Moi wrote about the intersection of race and class in education in Race, class, and education in America:

Many educators have long recognized that the impact of social class affects both education achievement and life chances after completion of education. There are two impacts from diversity, one is to broaden the life experience of the privileged and to raise the expectations of the disadvantaged. Social class matters in not only other societies, but this one as well.

A few years back, the New York Times did a series about social class in America. That series is still relevant. Janny Scott and David Leonhardt’s overview, Shadowy Lines That Still Divide describes the challenges faced by schools trying to overcome the disparity in education. The complete series can be found at Social Class                                                                                             https://drwilda.com/2011/11/07/race-class-and-education-in-america/

Lindsey Layton has written the Washington Post article, Schools dilemma for gentrifiers: Keep their kids urban, or move to suburbia?

When his oldest son reached school age, Michael Petrilli faced a dilemma known to many middle-class parents living in cities they helped gentrify: Should the family flee to the homogenous suburbs for excellent schools or stay urban for diverse but often struggling schools?

Petrilli, who lived in Takoma Park with his wife and two sons, was torn, but he knew more than most people about the choice before him. Petrilli is an education expert, a former official in the Education Department under George W. Bush and executive vice president at the Thomas B. Fordham Institute, a right-leaning education think tank.

He set out to learn as much as he could about the risks and benefits of socioeconomically diverse schools, where at least 20 percent of students are eligible for the federal free or reduced-price lunch program. And then he wrote about it.

The result is “The Diverse Schools Dilemma,” which is being published and released next month by the Fordham Institute.

Petrilli said he wanted his son to have friends from all backgrounds because he believes that cultural literacy will prepare him for success in a global society.

But he worried that his son might get lost in a classroom that has a high percentage of poor children, that teachers would be focused on the struggling children and have less time for their more privileged peers.

As Petrilli points out in the book, this dilemma doesn’t exist for most white, middle-class families. The vast majority — 87 percent — of white students attend majority white schools, Petrilli says, even though they make up just about 50 percent of the public school population.

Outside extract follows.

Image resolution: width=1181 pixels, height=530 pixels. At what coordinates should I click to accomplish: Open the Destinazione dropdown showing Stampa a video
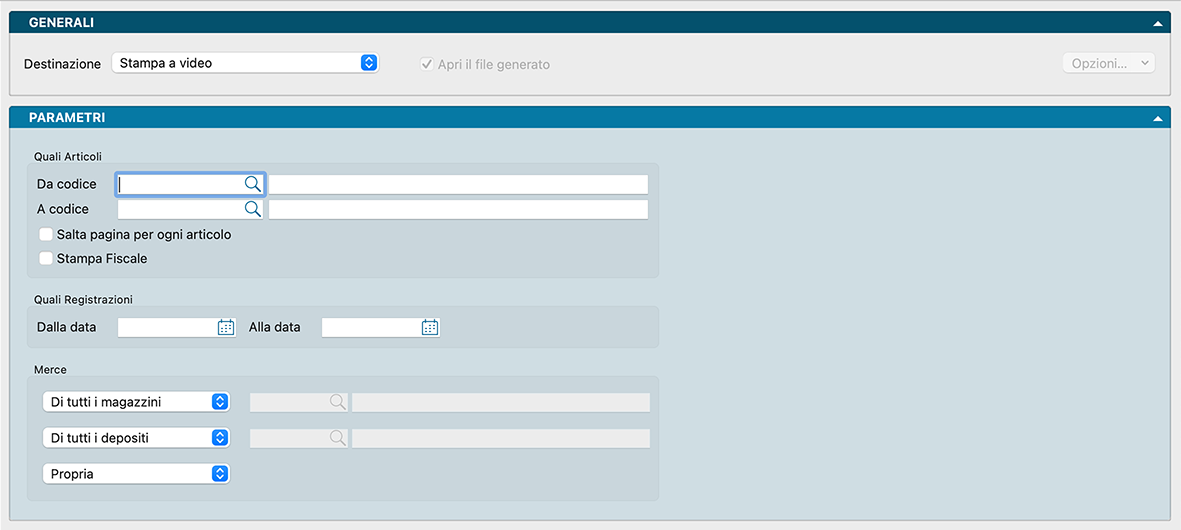pyautogui.click(x=245, y=63)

And even in urban areas with significant African American and Latino populations, neighborhood schools still tend to be segregated by class, if not by race. In the Washington region, less than 3 percent of white public school students attend schools where poor children are the majority, according to Petrilli.

Gentrification poses new opportunities for policymakers to desegregate schools, Petrilli argues….

In the end, Petrilli moved from his Takoma Park neighborhood school — diverse Piney Branch Elementary, which is 33 percent low-income — to Wood Acres Elementary in Bethesda, where 1 percent of the children are low-income, 2 percent are black and 5 percent are Hispanic. http://www.washingtonpost.com/local/education/schools-dilemma-for-urban-gentrifiers-keep-their-kids-urban-or-move-to-suburbia/2012/10/14/02083b6c-131b-11e2-a16b-2c110031514a_story.html

Citation:

The Diverse Schools Dilemma

By Michael J. Petrilli / November 13, 2012

Many of today’s parents yearn to live in or near the lively, culturally vibrant heart of the city—in diverse, walkable neighborhoods full of music and theater, accessible to museums and stores, awash in ethnic eateries, and radiating a true sense of community. This is a major shift from recent generations that saw middle class families trading urban centers for suburbs with lawns, malls, parks, and good schools.

But good schools still matter. And standing in the way of many parents’ urban aspirations is the question: Will the public schools in the city provide a strong education for my kids?

To be sure, lots of parents favor sending their sons and daughters to diverse schools with children from a variety of racial and socioeconomic backgrounds. But can such schools successfully meet the educational needs of all those different kids? How do middle class children fare in these environments? Is there enough challenge and stimulation in schools that also struggle to help poor and immigrant children reach basic standards? Is there too much focus on test scores? And why is it so hard to find diverse public schools with a progressive, child-centered approach to education?

These quandaries and more are addressed in this groundbreaking book by Michael J. Petrilli, one of America’s most trusted education experts and a father who himself is struggling with the Diverse Schools Dilemma.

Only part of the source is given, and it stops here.